Okay. And maybe just one other question there. Going on the reference designs you mentioned working with Intel and also with nVidia, will there be other reference designs that you’re working with, other processor manufacturers?
Certainly. Our goal is to work with all of them. Because from an efficiency perspective, as you think, you can get in a reference platform and it’s -- they actually distribute it out to the customer base. It’s much easier than going out to the broader customer base and trying to win those battles one at a time against somebody that’s already in the reference design. It provides a starting point. It’s -- I’m certainly not implying that how you get to win, OEMs play a major role there but it’s better to be in than not.
And our last question is from the line of Joanna Makris with Mizuho Securities.
Can you comment a little bit about how you see the gross margin impact from in-cell over time and how that may looks to the model?

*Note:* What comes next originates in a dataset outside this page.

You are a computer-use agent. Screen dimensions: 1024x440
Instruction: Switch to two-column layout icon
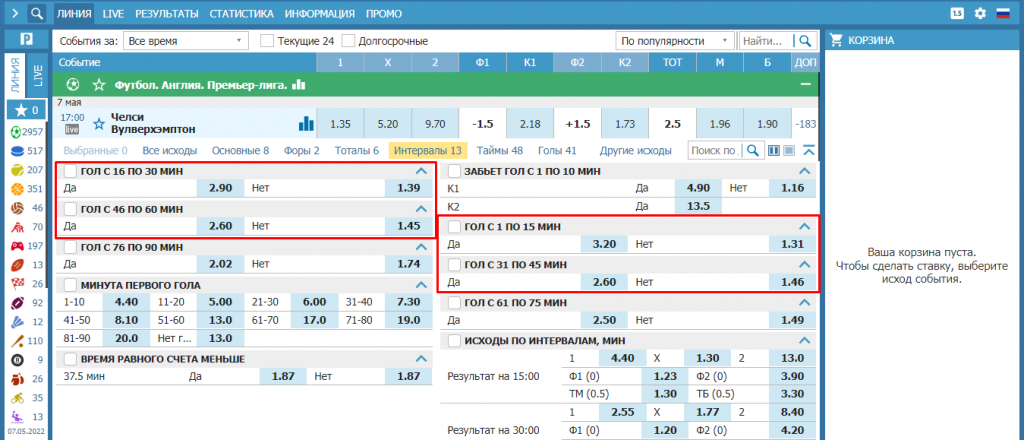click(773, 151)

The gross margin impact, in-cell solutions, I mean they are more, I mean they are reflective of the current solution types that we’re shipping today for our Clear solutions and mobile. And so we would see gross margin similar to what we are selling today in the mobile side of the business.
Okay. But not incremental?
Well, again, we’ll see how it goes, early on I mean their premium solutions, the advanced solutions that carry higher ASPs and typically better margins, but in general, I mean, the way that I would look at it today is that, we are reflective of our Clear solution for the mobile business.
And our final question is from the line of Brett Simpson with Arete Research.
Just a couple of questions, I mean first off, I think in the past you talked about 2012 being...
Brett? [Technical Difficulty]
So my question really is looking at some of the market share changes at the OEM level and smartphones. So in the last couple of quarters we’ve seen enormous gains from guys like Apple and Samsung, and these are traditional customers for Synaptics? And looking -- going forward I mean, you’ve talked about market share gains for Synaptics in 2012 and given the share changes of the OEM level, are you still confident that’s the case this year?
Yes. Brett, we try to look at the landscape of our OEMs when we make these projections and yes, we’re still confident. I mean, think about certainly a couple of the big OEMs have made some nice gains. We also play a major role for some of the best growing, although today smaller, but not too small anymore, right, which such as the DTE and Huawei have really made large gains in 2011 and they have great momentum rolling into 2012 with the markets that they serve.
Okay. Great. And so when it comes to Intel, you mentioned there’s a lot of OEM interest and a lot of display makers are looking to run product in this category. How do you see the acceptance of the technology through the course of this year and to what extent are we likely to see issues like manufacturing yield get in the way of the ramp up?
Certainly, from the perspective of the OEMs and the LTM’s, in-cell is the right direction to go. Because ADC is a thinner, lighter and ultimately lower cost solution that Intel promises. But with any high volume manufacturing and complex processes, there is a yield curve. So yes, initially this year you’ll see a number of different introductions and the technology will ramp through the course of the year and then, of course, calendar ‘13 will be much bigger. And what that -- it’s really tricky to guess right now as how steep that ramp is, but there is no doubt that the Intel ramp is on its way very soon.
Thank you. And that does conclude our question-and-answer session. I would now like to turn the call back over to management for closing remarks.
All right. Thank you very much and -- for joining us for the call today, and we look forward to updating you next quarter.
Ladies and gentlemen, this concludes the Synaptics’ Second Quarter 2012 Earnings Conference Call. Thank you for your participation. You may now disconnect.